**** DOCUMENT TEXT
For all the riches of Hawaii, there are two factors that produce a shockingly high degree of economic struggle.
One is the high cost of living, particularly of housing.
The other is the fact that, as a largely tourism-driven service economy, wages tend to be low.
Rectifying that imbalance is a long-term goal achieved through policies promoting industries, readiness for higher-paying jobs and many other benchmarks for a healthy society.
To say we’re not there yet is an understatement. There are many, many people here who are hurting, and they need help in the short term.
The Legislature again missed the opportunity this year to take the most consequential step in the right direction — instituting the earned income tax credit.
This credit has been favored by a wide range of policymakers as a good way to provide relief while promoting work efforts by low- and moderate-income earners.
Its supporters should try again next session. But there are other initiatives that would lend a needed assist now.
Illuminating the dismal reality of Hawaii’s poor was a report from the Hawaii Appleseed for Law and Economic Justice, released last week. Prepared by QMark Research, it was based on a telephone survey conducted Feb. 17-29, with a sample group of 503 residents statewide.
Nearly half of them —
48 percent — described their own personal financial situation as one of “paycheck-to-paycheck” survival, according to the survey summary document.
Other bullet points were just as distressing:
>> Worries about making rent or mortgage payments afflicted about a quarter of the survey group.
>> About 21 percent felt anxious about coming up with the utility bill payment.
>> One in 5 of those surveyed said they’d faced a medical crisis that caused financial hardship.
>> Almost as many —
17 percent — felt concerns they would not be able to provide their household with food or other basics.
The Hawaii Appleseed Center, a nonprofit advocacy group, released that report just as a bill it supported moved out of a key committee review.
That bill and one other measure should advance for final discussions on the degree of help they offer.
One is House Bill 2166, which expands a credit for low-income renters. It passed the House on a unanimous vote and was cleared Tuesday by the Senate Ways and Means Committee.
The credit is for $50 per exemption claimed, but because it has not been adjusted since 1981, it is worth only $19.11 in adjusted dollars, according to testimony submitted by Appleseed.
The new formulation would calculate the credit on a sliding scale at an amount still to be determined.
The center also advocates for the restoration of a provision for annual adjustments for inflation, something that’s been stripped from the bill.
********
**** DATA SUPPLIED
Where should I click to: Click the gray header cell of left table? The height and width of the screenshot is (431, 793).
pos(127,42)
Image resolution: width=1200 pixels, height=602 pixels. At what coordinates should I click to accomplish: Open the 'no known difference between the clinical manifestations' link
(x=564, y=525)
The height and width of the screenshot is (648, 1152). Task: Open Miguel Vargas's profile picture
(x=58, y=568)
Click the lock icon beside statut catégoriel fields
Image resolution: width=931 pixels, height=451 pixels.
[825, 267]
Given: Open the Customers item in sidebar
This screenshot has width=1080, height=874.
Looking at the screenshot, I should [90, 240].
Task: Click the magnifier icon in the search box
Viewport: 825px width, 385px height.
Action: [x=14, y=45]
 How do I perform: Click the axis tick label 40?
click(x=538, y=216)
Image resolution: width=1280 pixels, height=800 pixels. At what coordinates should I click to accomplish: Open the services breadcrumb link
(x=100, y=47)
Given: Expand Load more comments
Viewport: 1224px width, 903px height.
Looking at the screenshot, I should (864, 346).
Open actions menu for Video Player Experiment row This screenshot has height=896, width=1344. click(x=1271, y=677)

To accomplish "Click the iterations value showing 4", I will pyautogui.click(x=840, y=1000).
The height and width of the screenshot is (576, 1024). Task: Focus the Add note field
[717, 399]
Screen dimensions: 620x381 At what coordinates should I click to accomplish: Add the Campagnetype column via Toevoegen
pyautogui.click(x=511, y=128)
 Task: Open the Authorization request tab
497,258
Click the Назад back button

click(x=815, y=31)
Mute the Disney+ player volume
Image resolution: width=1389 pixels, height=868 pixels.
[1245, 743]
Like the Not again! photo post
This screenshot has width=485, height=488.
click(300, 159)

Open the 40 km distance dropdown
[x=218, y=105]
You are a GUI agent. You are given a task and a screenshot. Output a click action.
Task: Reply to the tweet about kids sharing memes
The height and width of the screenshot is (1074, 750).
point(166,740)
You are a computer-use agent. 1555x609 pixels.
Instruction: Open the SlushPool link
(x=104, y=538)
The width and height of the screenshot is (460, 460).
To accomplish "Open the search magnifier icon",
********
## ASSIGNED TASK A
Summarize the piece on economic hardship in Hawaii in two sentences.
## ASSIGNED TASK B
Continue the piece on economic hardship in Hawaii from its final sentence onward.

## YOUR RESPONSE A
Hawaii's high cost of living, especially for housing, combined with low wages in its tourism-driven service economy, leaves many residents struggling, and a Hawaii Appleseed survey found that 48 percent described their finances as paycheck-to-paycheck. The Legislature again failed to institute an earned income tax credit, but House Bill 2166, which expands a credit for low-income renters that has not been adjusted since 1981, passed the House unanimously and was cleared by the Senate Ways and Means Committee.

## YOUR RESPONSE B
If lawmakers don’t believe this is affordable or practical to implement, there should be language to at least require that the credit come up for review more regularly than 25 years. It’s ridiculous that it wasn’t adjusted long ago.
The other bill still up for consideration is Senate Bill 2454, which has been assigned to the House Finance Committee. It needs to have a hearing by Friday in order to progress, and it deserves one.
This measure would change income tax rates to reduce the burden on almost 16 percent of residents filing singly,
8.8 percent of those filing jointly — 13 percent of the total resident head-of-household filers.
This represents a significant sector of the community, the poorer residents who need this help.
Those earning under $6,600 would have their tax liability zeroed out, for example, with other adjustments along the pay scale for those earning more.
For those at the high end of the scale, taxes would increase, according to the Senate Ways and Means report. This would affect 1 percent of single filers, 2 percent of those filing jointly and 0.4 percent of total resident head-of-household filers.
The committee report, addressing Senate President Ronald Kouchi, said that “this measure will produce tax increases at the higher income thresholds.
“However, your Committee believes that this consequence is an equitable trade-off for providing tax relief to people with the lowest income.”
Given the state of the economy for so many Hawaii residents, this seems a reasonable conclusion.
The Legislature has much number-crunching in the weeks ahead, as the budget is brought into final form.
These bills might need further adjustment to reconcile with other fiscal constraints, but some version should emerge, offering measured relief for the poor.
Hawaii is painfully aware of the plight of its homeless, but not all economic struggles are as visible. Those casting about for a safety net shouldn’t be forgotten, either.